Ok, so that was going to be a cosy day in the hostel room with our crime books - reading such is a Norwegian tradition during Easter. We got us the last sausages and some slieces of pizza from a 7/11 (all restaurants were also closed, of course) and went to bed early.
The next morning we drove in time to the closed road, waited with 5 other cars until the snowplow arrived and followed it to the North Cape, where we arrived 20 min later. We walked straight through the visitor centre and to the end of Europe: At the very end of the plateau, on a cliff 300m above the sea and therefor very exposed to the nature and almost always very windy, there we saw the famous globe, that appears on all pictures from the North Cape.
It is a special place and we could not stop ourself to take lots of selfies but also to look North and reminding us that we were now on the northern most tip of Europe.

• **Stored data**

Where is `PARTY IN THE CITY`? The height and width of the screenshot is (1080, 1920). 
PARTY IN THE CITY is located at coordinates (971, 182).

• **Required work**
In the North Cape travel account, how high above the sea is the cliff where the famous globe stands? Answer from the North Cape travel account alone, not from the data.

• **Result of this exercise**
300 m above the sea.